_TASK BRIEF_: Copy the rows below word for word, from the first row through the line containing "center [589, 715].".

_Item position entries_:
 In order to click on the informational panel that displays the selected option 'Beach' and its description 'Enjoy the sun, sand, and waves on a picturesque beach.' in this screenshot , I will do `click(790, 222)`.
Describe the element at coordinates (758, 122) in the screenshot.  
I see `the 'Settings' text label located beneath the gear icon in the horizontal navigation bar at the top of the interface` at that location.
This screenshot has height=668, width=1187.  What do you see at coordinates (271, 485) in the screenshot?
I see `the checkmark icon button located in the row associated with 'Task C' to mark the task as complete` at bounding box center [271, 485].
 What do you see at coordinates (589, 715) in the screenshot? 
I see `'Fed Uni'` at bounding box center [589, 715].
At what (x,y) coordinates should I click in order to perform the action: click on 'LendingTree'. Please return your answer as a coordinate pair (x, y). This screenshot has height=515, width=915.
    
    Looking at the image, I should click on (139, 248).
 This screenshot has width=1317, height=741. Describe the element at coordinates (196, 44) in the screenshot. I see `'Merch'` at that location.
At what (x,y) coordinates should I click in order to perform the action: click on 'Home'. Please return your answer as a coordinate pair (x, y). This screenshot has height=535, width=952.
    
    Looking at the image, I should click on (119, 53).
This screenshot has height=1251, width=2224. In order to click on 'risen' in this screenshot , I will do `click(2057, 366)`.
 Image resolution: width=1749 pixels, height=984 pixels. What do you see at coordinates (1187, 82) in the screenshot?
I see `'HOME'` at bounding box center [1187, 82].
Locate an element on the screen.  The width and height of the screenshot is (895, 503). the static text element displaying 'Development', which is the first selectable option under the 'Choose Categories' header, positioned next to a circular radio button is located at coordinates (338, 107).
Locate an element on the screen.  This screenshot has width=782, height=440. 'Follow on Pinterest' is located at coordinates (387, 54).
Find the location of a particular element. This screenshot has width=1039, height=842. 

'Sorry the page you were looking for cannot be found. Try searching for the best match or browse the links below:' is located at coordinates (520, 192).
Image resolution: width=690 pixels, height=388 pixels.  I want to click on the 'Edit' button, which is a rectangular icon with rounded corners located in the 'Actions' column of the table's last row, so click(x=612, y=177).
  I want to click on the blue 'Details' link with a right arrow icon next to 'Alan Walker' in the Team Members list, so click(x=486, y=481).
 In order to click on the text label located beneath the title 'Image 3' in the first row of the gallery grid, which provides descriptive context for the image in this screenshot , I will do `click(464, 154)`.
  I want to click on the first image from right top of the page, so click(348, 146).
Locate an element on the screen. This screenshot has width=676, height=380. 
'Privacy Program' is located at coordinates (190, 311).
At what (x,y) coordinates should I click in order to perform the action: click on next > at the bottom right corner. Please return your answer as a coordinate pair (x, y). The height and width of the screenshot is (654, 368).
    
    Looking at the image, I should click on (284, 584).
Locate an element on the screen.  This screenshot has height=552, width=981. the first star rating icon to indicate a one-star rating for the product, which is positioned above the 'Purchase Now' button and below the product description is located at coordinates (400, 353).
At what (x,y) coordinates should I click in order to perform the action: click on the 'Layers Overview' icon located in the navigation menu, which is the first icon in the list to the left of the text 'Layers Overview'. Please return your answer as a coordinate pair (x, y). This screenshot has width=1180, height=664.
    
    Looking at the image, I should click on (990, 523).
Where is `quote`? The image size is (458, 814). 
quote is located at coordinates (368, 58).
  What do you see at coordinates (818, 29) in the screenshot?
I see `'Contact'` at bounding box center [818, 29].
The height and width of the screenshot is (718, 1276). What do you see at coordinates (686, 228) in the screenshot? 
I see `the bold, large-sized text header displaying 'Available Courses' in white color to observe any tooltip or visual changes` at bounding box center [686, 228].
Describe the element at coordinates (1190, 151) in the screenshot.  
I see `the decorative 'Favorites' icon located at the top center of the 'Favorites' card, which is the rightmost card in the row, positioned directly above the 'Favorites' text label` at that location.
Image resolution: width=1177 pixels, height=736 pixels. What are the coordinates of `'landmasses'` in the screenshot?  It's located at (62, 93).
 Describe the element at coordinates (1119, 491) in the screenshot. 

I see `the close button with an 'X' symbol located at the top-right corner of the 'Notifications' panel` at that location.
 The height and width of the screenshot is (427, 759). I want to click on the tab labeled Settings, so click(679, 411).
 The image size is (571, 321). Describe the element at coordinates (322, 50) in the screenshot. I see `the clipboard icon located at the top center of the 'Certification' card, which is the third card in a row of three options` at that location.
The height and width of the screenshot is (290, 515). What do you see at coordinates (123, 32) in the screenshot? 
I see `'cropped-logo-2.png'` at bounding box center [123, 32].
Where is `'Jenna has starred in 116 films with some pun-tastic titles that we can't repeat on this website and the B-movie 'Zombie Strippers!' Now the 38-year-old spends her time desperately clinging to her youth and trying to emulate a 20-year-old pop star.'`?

_EXERCISE OUTPUT_:
 In order to click on the informational panel that displays the selected option 'Beach' and its description 'Enjoy the sun, sand, and waves on a picturesque beach.' in this screenshot , I will do `click(790, 222)`.
Describe the element at coordinates (758, 122) in the screenshot.  
I see `the 'Settings' text label located beneath the gear icon in the horizontal navigation bar at the top of the interface` at that location.
This screenshot has height=668, width=1187.  What do you see at coordinates (271, 485) in the screenshot?
I see `the checkmark icon button located in the row associated with 'Task C' to mark the task as complete` at bounding box center [271, 485].
 What do you see at coordinates (589, 715) in the screenshot? 
I see `'Fed Uni'` at bounding box center [589, 715].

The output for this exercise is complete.